Warmer spring weather and increased reports of outbreaks of rabbit biological control viruses has prompted a reminder to rabbit owners to take steps to protect their pets.
Rabbit haemorrhagic disease virus (RHDV), or ‘calicivirus’, has been present in the landscape for more than 20 years, and several strains are now present in Australia, including the RHDV1-K5 strain released nationally in 2017 to help control pest rabbits.
WA Department of Primary Industries and Regional Development research officer Susan Campbell said biological control provided a very important tool for suppressing pest rabbit numbers throughout the landscape, reducing the substantial impact pest rabbits had on both agricultural production and the environment.
“Despite outbreaks being more common in spring, owners of domestic rabbits should be mindful that RHDV or the myxoma virus is a risk at any time of the year,” Dr Campbell said.

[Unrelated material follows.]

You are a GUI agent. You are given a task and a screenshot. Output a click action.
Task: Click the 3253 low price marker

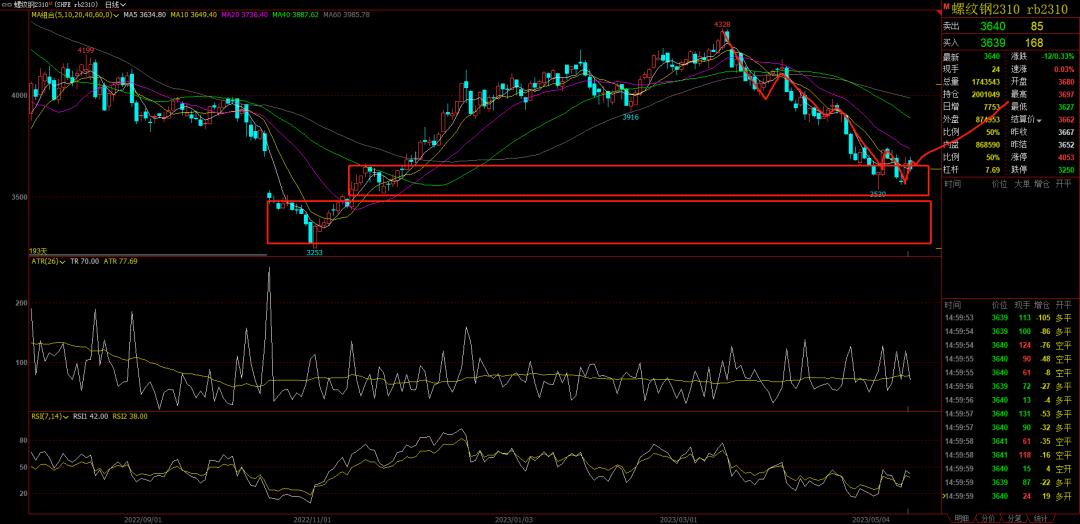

“The department is reminding owners of domestic rabbits to be aware of the rabbit haemorrhagic disease virus and know how to protect their pet rabbits from infection.
“The virus is contagious and can be spread by direct contact or by insect vectors.
“We urge owners to contact their local veterinarian for advice on vaccination which covers all RHDV-type 1 strains, and to take additional precautions such as keeping rabbits in insect-proof enclosures or inside.”
The Australian Veterinary Association (AVA) website and the department’s RHDV web pages provide further advice on vaccinations and other protective measures.
The AVA website also provides information and advice on RHDV2 – an alternate strain of the disease which arrived unexpectedly in Australia and for which an effective vaccine is not available in Australia.
Land managers are encouraged to seek information on integrated rabbit control via the department and the PestSmart websites.